Add Triton kernels for fp8 blockwise quantization and GEMMs #2617

danielvegamyhre · 2025-07-28T16:06:01Z

Stacked PRs:

Add Triton kernels for fp8 blockwise quantization and GEMMs

I wrote the following triton kernels to perform fp8 blockwize quantization ops and GEMMs needed for the forward + backward of a linear layer
Added unit tests verifying numerics

GEMMS:

blockwise_fp8_gemm_1x128_128x128 for:
- out = input @ weight.T
- grad_input = grad_output @ weight
blockwise_fp8_gemm_1x128_128x1 for:
- grad_weight = grad_output.T @ input

Quantization:

fp8_blockwise_act_quant_lhs
fp8_blockwise_act_quant_rhs
fp8_blockwise_act_quant_transposed_lhs
fp8_blockwise_weight_quant_rhs
fp8_blockwise_weight_quant_transposed_rhs

Test plan

pytest test/prototype/blockwise_fp8_training/test_blockwise_kernels.py

Attempted usage of DeepGEMM cutlass kernels

Unfortunately the GEMM APIs in @vkuzo's PoC here no longer exist in DeepGEMM. I tried using the new GEMM APIs (fp8_gemm_nt etc), and:

On B200, with both Vasiliy's PR and my PR, got device-side asserts on this line, that were not immediately clear how to resolve.
On H100, I only tried Vasiliy's PR, but got undefined symbols error from CUDA, despite using CUDA toolkit 12.8+ as stated in the readme.

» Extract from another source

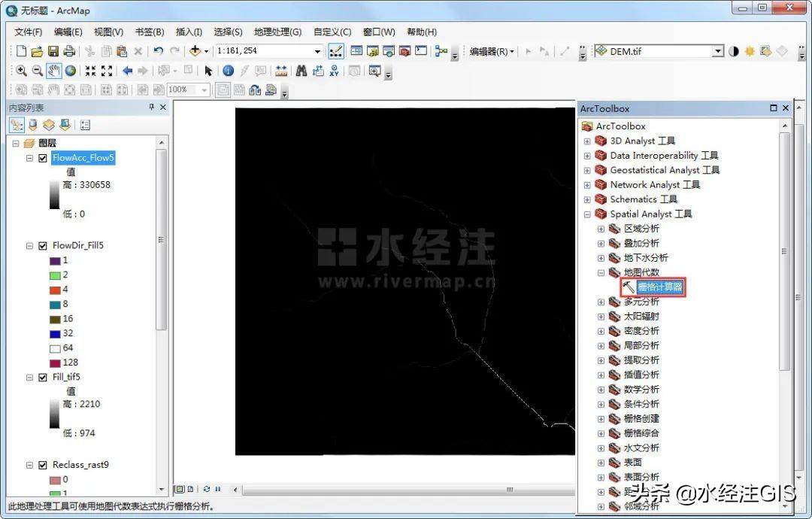The image size is (812, 519).
Task: Click the color swatch for value 32
Action: (x=54, y=333)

Attempted usage of torch._scaled_mm

I also tried using torch._scaled_mm in torch nightly, and the error messages indicate it does not support groupwise scaled "A" tensor with blockwise scaled "B" tensor, so I went ahead and finished writing these triton GEMMs.

Today, however, I talked to Luca and it seems the error message is inaccurate and it is indeed supported, but will require some changes to scale strides and alignment to adhere to the API requirements.

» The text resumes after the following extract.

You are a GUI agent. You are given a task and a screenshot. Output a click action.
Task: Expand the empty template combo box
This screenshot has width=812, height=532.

If we want to make this prototype more performant, I can make these changes and swap out the GEMMs to use torch._scaled_mm (and update the PT core error message to be more accurate).

pytorch-bot · 2025-07-28T16:06:04Z

🔗 Helpful Links

🧪 See artifacts and rendered test results at hud.pytorch.org/pr/pytorch/ao/2617

📄 Preview Python docs built from this PR

Note: Links to docs will display an error until the docs builds have been completed.

✅ No Failures

As of commit 14420ef with merge base 0e00df3 ():
💚 Looks good so far! There are no failures yet. 💚

This comment was automatically generated by Dr. CI and updates every 15 minutes.

vkuzo · 2025-07-28T18:06:14Z

test/prototype/blockwise_fp8_training/test_blockwise_kernels.py

+    ref_fp32 = ref_fp8.to(torch.float32)
+
+    # Check that the quantized tensors are close
+    assert torch.allclose(triton_fp32, ref_fp32, rtol=1e-3, atol=1e-3), (


shouldn't this be bit exact? If it's not bit exact and there no exact reason why not, I wouldn't really trust the triton kernel.

IMO I would just go with torch native kernels for everything for now (since they are the easiest to verify numerical correctness for) except the gemms for now, and leave writing triton kernels for quant of weights/activations as a future thing

Yes, updated the tests to use torch.equal instead of allclose to assert bitwise equivalence, let me know what you think.

vkuzo · 2025-07-28T18:25:00Z

test/prototype/blockwise_fp8_training/test_blockwise_kernels.py

+
+    sqnr = compute_error(C, C_q)
+    min_sqnr = 28.0
+    print(f"blockwise_fp8_gemm_1x128_128x128 ({M},{N},{K}) SQNR: {sqnr}")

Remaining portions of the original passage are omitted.